[Given task A]:
Convert the rows below into a Markdown table with the columns No. and Line, starting at the line with "The width and" and running through the last row. Leave out blank lines and any pictures.

═══ Page excerpt ═══

In 2013, the Weinsteins released “Philomena,” a tale about an Irish teenager who abandoned her out-of-wedlock son, and who, because of the good efforts of nuns, was adopted by an American couple. Of course, the movie maligns the nuns, as well as Catholic teachings.

It is the sexual maniacs in Hollywood who nurture a debased culture, one that breeds illegitimacy and AIDS. Yet the Weinsteins, and the Times, never stop blaming the Catholic Church, which counsels restraint. Thus have they inverted the victim and the victimizer.

That’s quite a list of movies, and I agree that the ascendant and now regnant culture of Hollywood and the left since the 1960s has generally championed a sexual dystopia, particularly noticeable in rates of illegitimacy which have skyrocketed over the last 50 years. Predictably, the destruction of cultural supports for high-investment parenting is poison for working class Whites and for Blacks and Latinos, with illegitimate birth being linked to every measure of pathology, from poor school performance to drug use, criminality, etc. But it is a culture where high-IQ types do just fine.

═══ Records to use ═══

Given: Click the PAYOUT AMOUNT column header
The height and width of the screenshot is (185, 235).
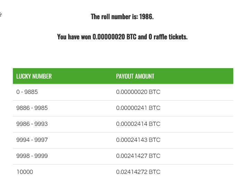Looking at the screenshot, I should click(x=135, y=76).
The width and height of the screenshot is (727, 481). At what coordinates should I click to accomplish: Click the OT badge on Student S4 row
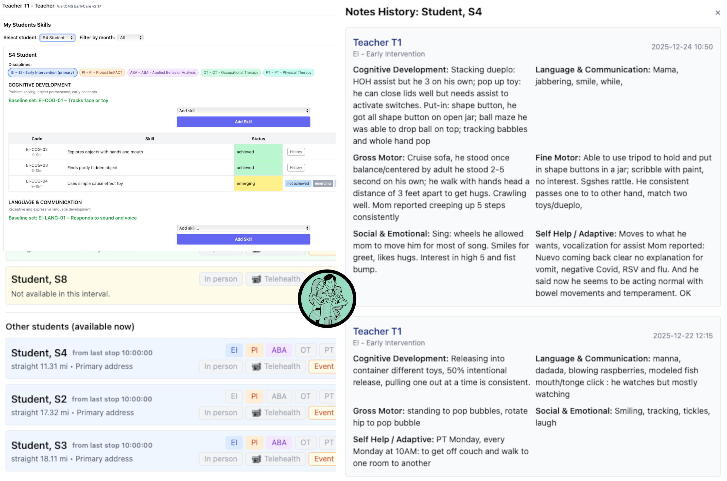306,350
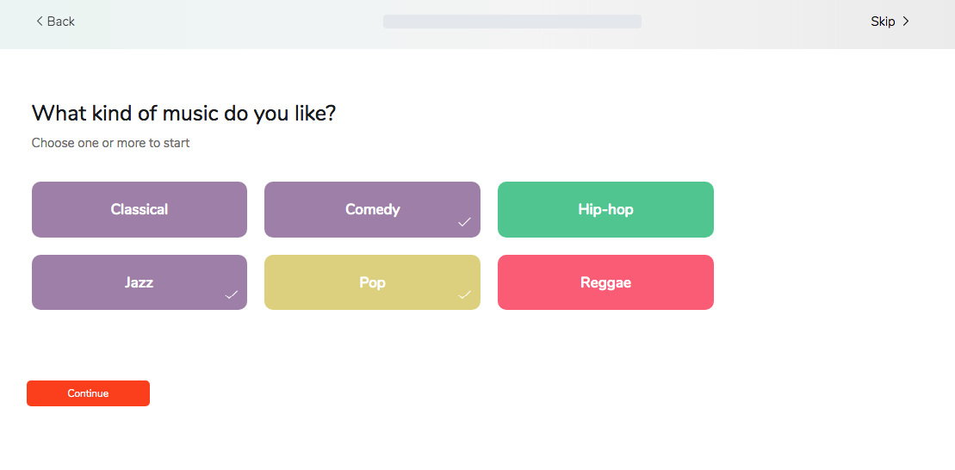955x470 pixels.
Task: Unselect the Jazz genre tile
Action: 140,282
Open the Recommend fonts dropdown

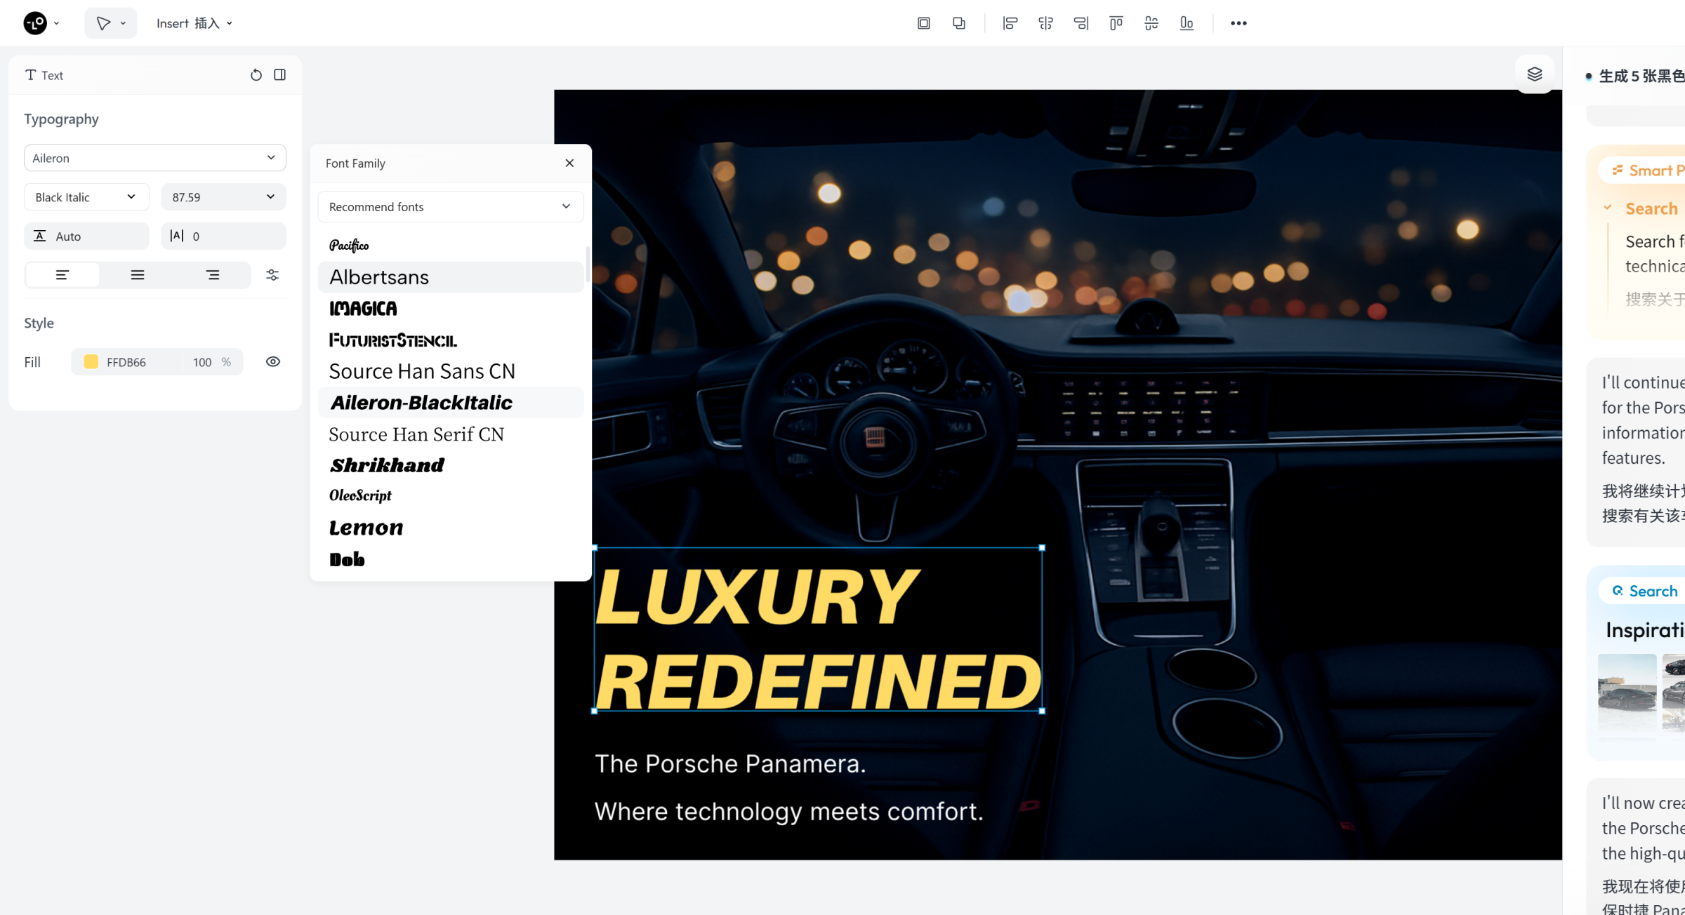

═══

[Given task B]:
Continue the passage on Hollywood culture and illegitimacy from its final sentence.

[Final result A]:
| No. | Line |
|---|---|
| 1 | The width and height of the screenshot is (727, 481). At what coordinates should I click to accomplish: Click the OT badge on Student S4 row |
| 2 | 306,350 |
| 3 | 955x470 pixels. |
| 4 | Task: Unselect the Jazz genre tile |
| 5 | Action: 140,282 |
| 6 | Open the Recommend fonts dropdown |

[Final result B]:
As in all other areas of U.S. society, such as the financial system and the legal system, the culture is geared for the new elite. No one should be surprised at this. New elite. New culture that’s geared for them — a culture, that as Pat Buchanan notes, has meant that “America has not only tossed overboard the moral compass that guided us for two centuries. We no longer even agree on what is “True North” anymore.”